Malade, Julien Morice a dû rapidement renoncer, tandis que Jonas Van Genechten a souffert du dos et Marc Fournier subi un contre-coup de son très bon retour à la compétition, vendredi à Handzame. Avec seulement quatre coureurs encore dans le peloton à mi-course, difficile de courir groupés et efficace, comme ce type de courses l’exige. C’est à 20 km de l’arrivée que Jérémy Lecroq, Kris Boeckmans et Adrien Garel ont lâché prise, craquant sous l’accélération des coureurs de Direct Energie. Bert De Backer fut le dernier et le seul « Glaz » à tenir bon. « J’ai terminé les jambes vides, confie notre « doyen » belge, 13e sur la ligne.
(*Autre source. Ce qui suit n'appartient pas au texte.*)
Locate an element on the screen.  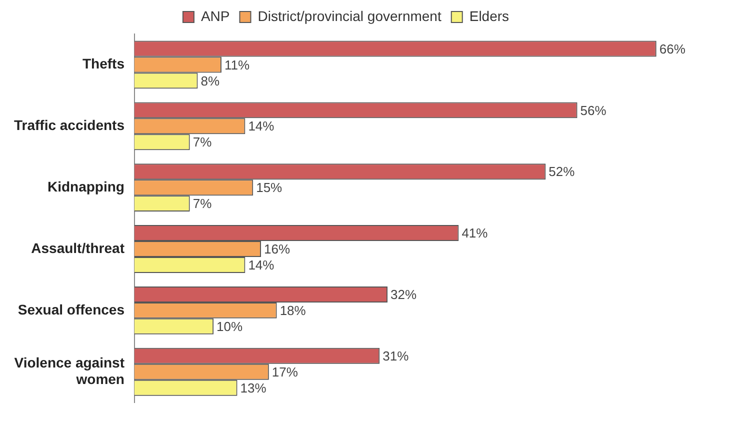
data-label: 16% is located at coordinates (277, 250).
Avec plusieurs équipes comptant plus de deux coureurs dans le groupe de tête, je ne pensais pas qu’un homme pourrait s’imposer en solitaire… » C’est pourtant ce qu’il advint, son compatriote Kenny De Haes, attaquant victorieusement dans le dernier kilomètre. Prochain rendez-vous pour les Glaz et Noir en terres nordistes : La Panne Classic, ce mercredi. L’occasion de vite rebondir.